Premio Faustini, la Famiglia Piasinteina incorona i migliori poeti dialettali

12 Giugno 2021

“Il dialetto è il monumento delle nostre origini”. Parafrasando una massima del compianto docente Luigi Paraboschi, esperto di dialetto piacentino, i partecipanti alla 42esima edizione del premio “Valente Faustini” hanno mantenuto viva la tradizione vernacolare del nostro territorio, attraverso racconti e poesie. Oggi (12 giugno) la Famiglia Piasinteina, con il sostegno della Banca di Piacenza e il contributo del Comune, ha incoronato i migliori autori e scrittori dialettali, unendo in una sola cerimonia anche la conclusione della precedente edizione, il cui evento finale non si era svolto l’anno scorso a causa dell’emergenza Covid.
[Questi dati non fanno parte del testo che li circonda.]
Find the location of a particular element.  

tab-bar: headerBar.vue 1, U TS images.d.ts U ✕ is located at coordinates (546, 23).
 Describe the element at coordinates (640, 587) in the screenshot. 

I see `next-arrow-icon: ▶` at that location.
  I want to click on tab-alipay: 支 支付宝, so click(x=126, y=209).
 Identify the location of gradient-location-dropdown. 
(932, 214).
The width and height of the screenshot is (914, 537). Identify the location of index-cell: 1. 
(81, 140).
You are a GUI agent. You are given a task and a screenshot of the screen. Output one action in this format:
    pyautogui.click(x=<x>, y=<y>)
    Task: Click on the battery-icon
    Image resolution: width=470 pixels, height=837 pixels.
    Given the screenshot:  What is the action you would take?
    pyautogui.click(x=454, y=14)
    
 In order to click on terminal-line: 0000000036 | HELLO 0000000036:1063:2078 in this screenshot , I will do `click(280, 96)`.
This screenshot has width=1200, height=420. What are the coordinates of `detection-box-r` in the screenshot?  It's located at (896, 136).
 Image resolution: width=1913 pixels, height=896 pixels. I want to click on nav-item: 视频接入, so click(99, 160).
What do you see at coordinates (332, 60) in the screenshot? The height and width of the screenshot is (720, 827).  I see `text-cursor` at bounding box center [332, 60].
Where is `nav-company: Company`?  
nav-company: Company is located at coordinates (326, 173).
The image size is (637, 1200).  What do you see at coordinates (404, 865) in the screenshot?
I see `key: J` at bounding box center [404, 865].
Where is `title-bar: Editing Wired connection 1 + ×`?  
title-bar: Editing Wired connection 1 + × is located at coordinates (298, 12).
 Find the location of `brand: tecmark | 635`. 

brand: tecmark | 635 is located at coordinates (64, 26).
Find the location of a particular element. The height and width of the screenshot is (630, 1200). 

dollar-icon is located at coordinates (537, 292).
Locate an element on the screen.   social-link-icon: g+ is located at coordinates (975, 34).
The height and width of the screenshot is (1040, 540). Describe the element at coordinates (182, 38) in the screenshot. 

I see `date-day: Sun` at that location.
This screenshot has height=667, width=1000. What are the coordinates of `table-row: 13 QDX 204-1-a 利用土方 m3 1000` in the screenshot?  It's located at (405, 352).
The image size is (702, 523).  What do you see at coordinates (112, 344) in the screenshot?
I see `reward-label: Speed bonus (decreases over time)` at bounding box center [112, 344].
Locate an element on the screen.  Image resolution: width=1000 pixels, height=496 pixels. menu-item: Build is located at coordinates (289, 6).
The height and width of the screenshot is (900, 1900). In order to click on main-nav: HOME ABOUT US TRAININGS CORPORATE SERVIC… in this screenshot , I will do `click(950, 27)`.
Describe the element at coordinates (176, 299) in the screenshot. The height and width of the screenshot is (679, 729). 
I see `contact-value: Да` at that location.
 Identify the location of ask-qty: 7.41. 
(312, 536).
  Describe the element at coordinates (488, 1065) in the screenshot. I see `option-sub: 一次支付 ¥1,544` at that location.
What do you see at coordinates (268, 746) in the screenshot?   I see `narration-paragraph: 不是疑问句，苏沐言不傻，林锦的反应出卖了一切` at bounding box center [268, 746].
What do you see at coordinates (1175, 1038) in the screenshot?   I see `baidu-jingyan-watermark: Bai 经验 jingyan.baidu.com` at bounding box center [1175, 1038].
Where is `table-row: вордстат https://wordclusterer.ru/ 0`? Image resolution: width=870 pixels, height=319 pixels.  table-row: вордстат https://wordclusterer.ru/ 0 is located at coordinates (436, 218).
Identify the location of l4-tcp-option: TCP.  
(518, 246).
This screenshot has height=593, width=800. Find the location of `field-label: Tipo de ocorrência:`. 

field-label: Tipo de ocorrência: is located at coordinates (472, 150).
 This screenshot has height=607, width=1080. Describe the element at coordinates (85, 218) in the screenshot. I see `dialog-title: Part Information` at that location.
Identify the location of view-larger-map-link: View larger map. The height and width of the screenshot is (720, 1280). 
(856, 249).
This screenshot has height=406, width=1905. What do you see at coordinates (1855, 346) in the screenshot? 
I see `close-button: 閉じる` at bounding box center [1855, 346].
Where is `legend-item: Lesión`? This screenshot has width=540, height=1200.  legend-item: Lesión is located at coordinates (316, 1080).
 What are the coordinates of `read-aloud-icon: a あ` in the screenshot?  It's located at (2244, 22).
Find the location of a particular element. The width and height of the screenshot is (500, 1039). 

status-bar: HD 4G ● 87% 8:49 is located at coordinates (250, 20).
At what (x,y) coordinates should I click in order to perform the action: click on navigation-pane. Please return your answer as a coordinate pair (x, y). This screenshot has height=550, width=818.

Per quanto riguarda il 42esimo premio “Faustini”, i primi posti sono stati conquistati da Anna Botti (Braghein cürt e suttaneina alzera) e Fabrizio Solenghi (L’ültim salüt), mentre il premio speciale della giuria è andato ad Alfredo Lamberti (La muntä di ratt) e il riconoscimento “Luigi Paraboschi” ad Anna Persi (La lüserta col paltò). Nella sezione dei racconti, invece, il primo classificato è Cesare Ometti (Strä pr’andä a cà).

Relativamente alla 41esima edizione, nella sezione poetica la giuria ha consegnato la medaglia d’oro sempre ad Anna Botti (Al to spècc). Il miglior autore di un racconto è stato Luigi Pastorelli con “S’as pöl ciamäl amur”.

Questo premio dialettale è nato a Piacenza negli anni Settanta per iniziativa del poeta Enrico Sperzagni (1909 -2001).